Yeah, well, unfortunately, the fees are going to be on top of, rather than instead of, what we already pay. If my phone bill is any guide, my internet is about to get somewhere around 20% more expensive for the exact same service.
Isn't one of the intended effects of this bill that telecom companies will lower their prices? And isn't it supposed to make service, in the end, better for the consumer? To stop telecom from getting away with providing poor service for outrageous prices. Not to mention that, if throttling and 'premium' speeds would end up being a thing you'd have to start paying even more for the services that you want. A thing that's halted by net neutrality laws.
Well... not really, no. The best possible outcome from the just-passed arrangement is a continuation of business as usual, plus a layering on of whatever fees your state and local government feel like applying. Net neutrality is basically the way the system up until now has always operated. The argument in favor of the current regulatory change was not that it would improve the system, only that it would prevent it from getting worse, giving the FCC solid legal footing to prohibit practices like throttling. So, the theory goes, net neutrality doesn't make the internet cheaper now, it just keeps it from getting more expensive in the future. Additionally, there was some concern about ISPs effectively censoring sites they didn't like by throttling their loading speeds down close to zero (although we're approaching conspiracy-theory level stuff at this point). Of course, you can't prove a hypothetical, so we'll never know how much more expensive internet service would have gotten had the FCC not chosen to reclassify it, and the boogeyman of censorship still looms, only now the censor is the government, and not a telecom corporation. As I said in my first post, there aren't really any good guys here.

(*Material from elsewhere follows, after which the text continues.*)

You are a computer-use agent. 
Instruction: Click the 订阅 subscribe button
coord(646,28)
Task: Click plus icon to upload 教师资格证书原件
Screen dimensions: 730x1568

As an aside, I'm not sure what the moral argument actually is against a process somewhat like throttling. I'm of course opposed to shutting down sites for ideological reasons, but I don't understand why we should treat different levels of data consumption all equally. When I pay my power bill, I pay for the power I actually used. When I pay my water bill, I pay for the water I actually used. I don't know why we're so insistent that the guy streaming 4k video through 3 devices should be treated the same as the guy who uses the internet for email and facebook. Charging corporations money to have their content all delivered at the same speed seems a bit fishy, but what's the case against charging people different amounts for internet access depending on how much they actually use the network?